LC3B and acidic vacuoles colocalize with HIV-1 Gag. Macrophages were treated with 100 pm 1,25D3 or vehicle control (EtOH) then infected with HIV-1_Ba-L for 10 d. A, cells were fixed, permeabilized, and probed for LC3B, Gag-p17, and Hoechst 33342 (blue). Green dots indicate Gag-p17, and red dots indicate LC3B positive structures. B, after 10 days, cells were incubated with Lysotracker Red for 4 h, then fixed, permeabilized, and probed for Gag-p17. Green dots indicate Gag-p17, and red dots indicate acidic vacuoles. Scale bars indicate 10 μm.

FIGURE 7.

1,25D3-mediated induction of autophagy inhibits HIV-1 replication. A, macrophages were incubated with wortmannin or vehicle control before treatment with 50–100 pm 1,25D3 and infection with HIV-1_Ba-L. ELISA performed for HIV-1 p24 antigen release over 7 days. B, shown is quantification of p24 antigen secreted by HIV-1-infected ATG5 shRNA (A2) and Beclin-1 shRNA (B3) transduced cells compared with nonspecific scrambled shRNA-transduced cells.

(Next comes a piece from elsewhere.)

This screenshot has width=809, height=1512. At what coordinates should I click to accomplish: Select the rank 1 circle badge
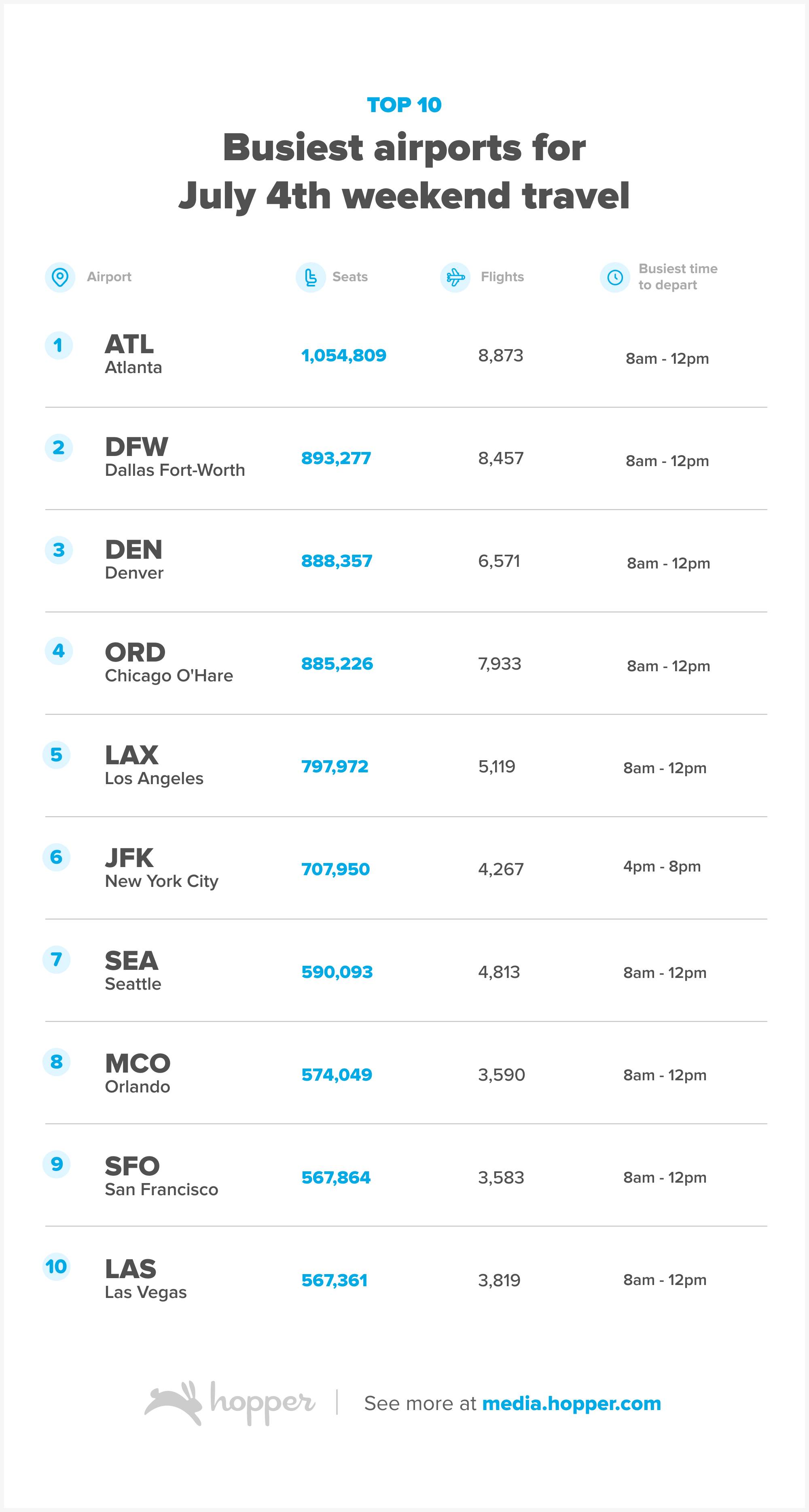coord(59,345)
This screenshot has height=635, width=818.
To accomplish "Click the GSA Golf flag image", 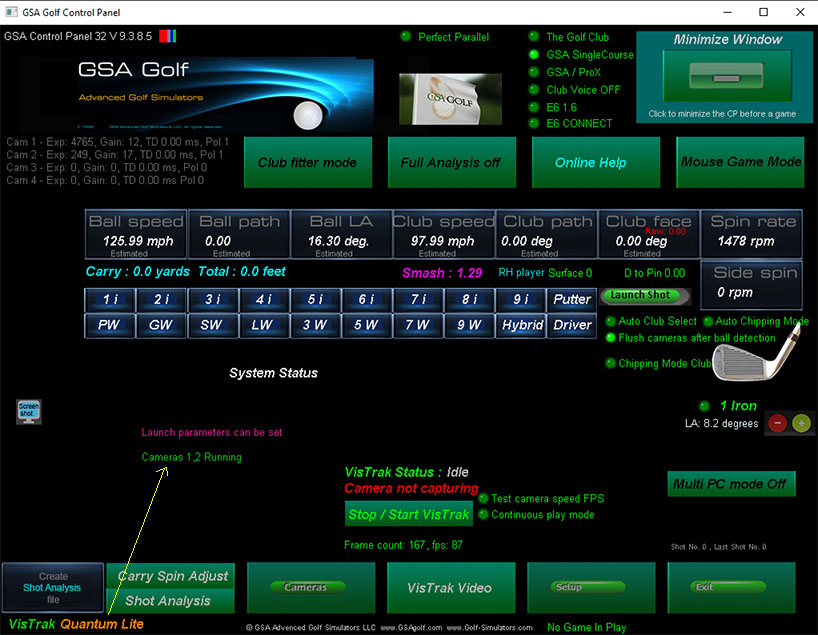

C, ATG5 shRNA (A2), Beclin-1 shRNA (B3), and nonspecific scrambled shRNA (S)-transduced cells were incubated with 0–100 pm 1,25D3 or 0–200 nm rapamycin then infected with HIV-1_Ba-L. ELISAs were performed for HIV-1 p24 antigen over 10 days. D, macrophages were incubated with bafilomycin A1, SID 26681509, or vehicle control before treatment with 50–100 pm 1,25D3 and infection with HIV-1_Ba-L. ELISAs were performed for HIV-1 p24 antigen release over 7 days. Results are the means ± S.E. of three independent experiments performed in triplicate.

FIGURE 8.

1,25D3-induced cathelicidin does not induce autophagy or inhibit HIV-1. A, macrophages were treated with 1,25D3 and secreted LL-37 measured by ELISA. B, shown is a flow cytometry analysis of LL-37 in macrophages left unstimulated (gray histograms) or stimulated with 2000 units/ml IFNα (blue histograms), 100 pm 1,25D3 (green histograms), or 200 nm rapamycin (red histograms). Left, representative flow cytometry histograms are shown. Right, mean fluorescence change is shown. C, macrophages were left untreated or treated with LL-37, fixed, permeabilized, then probed for LC3B and analyzed by fluorescence microscopy. Scale bars indicate 10 μm. Left, representative microscopy images are shown. Right, quantification of cells with LC3B puncta is shown. D, the percentage of TZM-bl cells productively infected with HIV-1_Ba-L after pretreatment with increasing concentrations of LL-37 or scrambled control peptide is shown. E, macrophages were incubated with varying concentrations of LL-37 or a scrambled control peptide (CP) for 4 h before exposure to HIV-1_Ba-L. ELISAs were performed for HIV-1 p24 antigen release over time. Results are the means ± S.E. of three independent experiments performed in triplicate.